-------- PROVIDED TEXT --------
This is the sixth and final installment of our Die-hard Phone Jockey’s Guide to Social Media series. We will now review the conclusions we’ve drawn on the way here, both about the four media we’ve discussed and about the subject of Social Media for Recruiting Power and Performance in general. We’ll do more, though; our analysis will cover four commands that will enable you to remember what we’ve discussed, and they will be your plan for conquest in the twenty-first century. Let’s dive in now!

The Essence of Recruiting, or Life Before Social Media

Have you ever asked yourself what is the essence of your work as a recruiter? Think about it for a moment. If I say that your job is to connect and provide connections, each in a different way, can you guess where I’m leading you? First, it is your job to connect with people directly, yourself. You must connect with candidates and prospective clients. The stronger the connection, the faster and more frequently you can make use of it; and the more consistent you are in doing so, the better your performance will be. But you will never close deals by connecting with people all by yourself in one-to-one relationships. A second connection must be built. You must facilitate the connection of Candidate to Hiring Manager.

Your candidates will ultimately shout, “I QUIT; I AM SOOOO OUT OF HERE!” They will do this even if they were very happy in their previous job — and often, happiness is not what they’re leaving behind. In either case, a new connection is now driving their world.
--------
YOUR TASKS »
a: In the recruiting article, how many commands does the analysis promise to cover?
b: What is the Spanish translation of this sentence from the recruiting article: "You must connect with candidates and prospective clients."?
c: Continue the recruiting article from where it stops.
-------- EXTRACTED MATERIAL --------
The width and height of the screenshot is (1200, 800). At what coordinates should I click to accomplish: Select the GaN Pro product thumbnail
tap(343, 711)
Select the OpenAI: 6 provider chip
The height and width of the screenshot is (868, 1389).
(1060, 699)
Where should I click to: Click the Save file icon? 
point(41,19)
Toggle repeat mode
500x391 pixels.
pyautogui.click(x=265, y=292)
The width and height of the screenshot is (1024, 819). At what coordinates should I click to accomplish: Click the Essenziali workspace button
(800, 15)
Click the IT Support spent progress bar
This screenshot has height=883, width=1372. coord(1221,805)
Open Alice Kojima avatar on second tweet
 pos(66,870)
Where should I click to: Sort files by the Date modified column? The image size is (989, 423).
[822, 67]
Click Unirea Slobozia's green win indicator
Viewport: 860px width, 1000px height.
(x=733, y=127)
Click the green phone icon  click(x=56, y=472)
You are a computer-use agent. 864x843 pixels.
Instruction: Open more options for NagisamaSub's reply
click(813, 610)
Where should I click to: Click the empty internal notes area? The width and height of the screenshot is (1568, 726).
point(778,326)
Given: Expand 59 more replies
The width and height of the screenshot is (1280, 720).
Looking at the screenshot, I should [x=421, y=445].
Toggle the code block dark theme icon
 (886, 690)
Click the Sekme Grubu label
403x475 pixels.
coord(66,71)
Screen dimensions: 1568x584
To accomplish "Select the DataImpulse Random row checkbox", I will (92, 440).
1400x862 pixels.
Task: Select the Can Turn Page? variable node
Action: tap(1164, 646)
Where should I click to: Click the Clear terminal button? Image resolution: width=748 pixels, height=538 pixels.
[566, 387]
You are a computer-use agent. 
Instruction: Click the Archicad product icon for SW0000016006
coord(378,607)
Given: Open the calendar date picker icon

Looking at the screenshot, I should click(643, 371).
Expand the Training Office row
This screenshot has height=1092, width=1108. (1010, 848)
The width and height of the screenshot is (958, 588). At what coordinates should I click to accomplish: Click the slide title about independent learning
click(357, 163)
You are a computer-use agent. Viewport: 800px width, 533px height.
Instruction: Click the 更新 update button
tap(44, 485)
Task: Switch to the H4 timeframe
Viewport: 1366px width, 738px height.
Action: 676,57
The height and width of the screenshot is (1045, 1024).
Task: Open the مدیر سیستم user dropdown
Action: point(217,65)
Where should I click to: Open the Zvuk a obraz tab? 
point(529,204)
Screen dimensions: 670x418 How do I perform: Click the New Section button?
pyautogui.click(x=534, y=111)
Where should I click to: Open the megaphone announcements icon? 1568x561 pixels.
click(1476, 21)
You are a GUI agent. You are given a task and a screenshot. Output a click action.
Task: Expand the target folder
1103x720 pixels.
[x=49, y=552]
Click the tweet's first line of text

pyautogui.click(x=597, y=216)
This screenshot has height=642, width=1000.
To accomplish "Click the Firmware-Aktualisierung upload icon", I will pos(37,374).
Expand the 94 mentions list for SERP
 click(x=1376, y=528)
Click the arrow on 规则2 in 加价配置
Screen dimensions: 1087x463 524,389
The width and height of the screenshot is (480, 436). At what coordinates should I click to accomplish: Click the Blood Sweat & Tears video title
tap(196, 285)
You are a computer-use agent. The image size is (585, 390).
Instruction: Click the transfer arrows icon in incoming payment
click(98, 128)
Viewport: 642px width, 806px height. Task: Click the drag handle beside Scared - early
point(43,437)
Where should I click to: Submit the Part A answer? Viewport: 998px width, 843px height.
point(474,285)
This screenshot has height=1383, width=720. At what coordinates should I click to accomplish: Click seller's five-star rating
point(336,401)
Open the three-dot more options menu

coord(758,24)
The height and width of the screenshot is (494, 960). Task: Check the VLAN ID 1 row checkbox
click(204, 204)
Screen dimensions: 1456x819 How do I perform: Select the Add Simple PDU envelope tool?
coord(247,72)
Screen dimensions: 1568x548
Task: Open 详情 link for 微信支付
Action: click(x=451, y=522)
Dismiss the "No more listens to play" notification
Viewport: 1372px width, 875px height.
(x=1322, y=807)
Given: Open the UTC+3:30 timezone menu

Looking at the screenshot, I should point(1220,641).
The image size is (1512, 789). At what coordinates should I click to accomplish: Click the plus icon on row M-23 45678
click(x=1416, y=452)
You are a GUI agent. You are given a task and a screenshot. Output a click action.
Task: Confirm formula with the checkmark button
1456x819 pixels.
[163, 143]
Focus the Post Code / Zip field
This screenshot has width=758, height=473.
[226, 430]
--------
ANSWERS FOR THE EXERCISE »
a: Four commands.

b: Debe conectar con candidatos y clientes potenciales.

c:
Your hiring managers emphatically say to your candidates, “You’re hired; when can you get started?” Even if only subconsciously, your Hiring Managers are filled with visions of new progress and better sleep at night, knowing that your Superhero-Candidate has flown in to save the day.

The essence of your work is therefore to connect and provide connections.

But how do you do this? As a die-hard Phone Jockey, the obvious answer is over the telephone. You are a sophisticated business-to-business service provider and a true sales professional of the highest caliber. And in the great old days before voice mail, we could have just given you a local phonebook with business listings and cut you loose. Of course, we also had to be able to provide you with the highest possible caliber of candidates, but there were old-school ways of doing that, too. Perhaps one of the greatest advantages of the pre-new-technology Great Old Days was the manual planning we invested so much effort in. There was no way to manage your day without intense planning. I could make the case that we’ve never replaced the advantages that manual planning provided us, but that is for another day.

Time has left that Great Old World in the dust. While we Old-timers may pine for all we’ve lost, this brave new world is here and demands that we embrace it as professionals. In fact, both the strategy of recruiting success and our daily tactics of execution demand that we build a new mindset, and perhaps even new minds, in order to gain all the power for performance we can right now.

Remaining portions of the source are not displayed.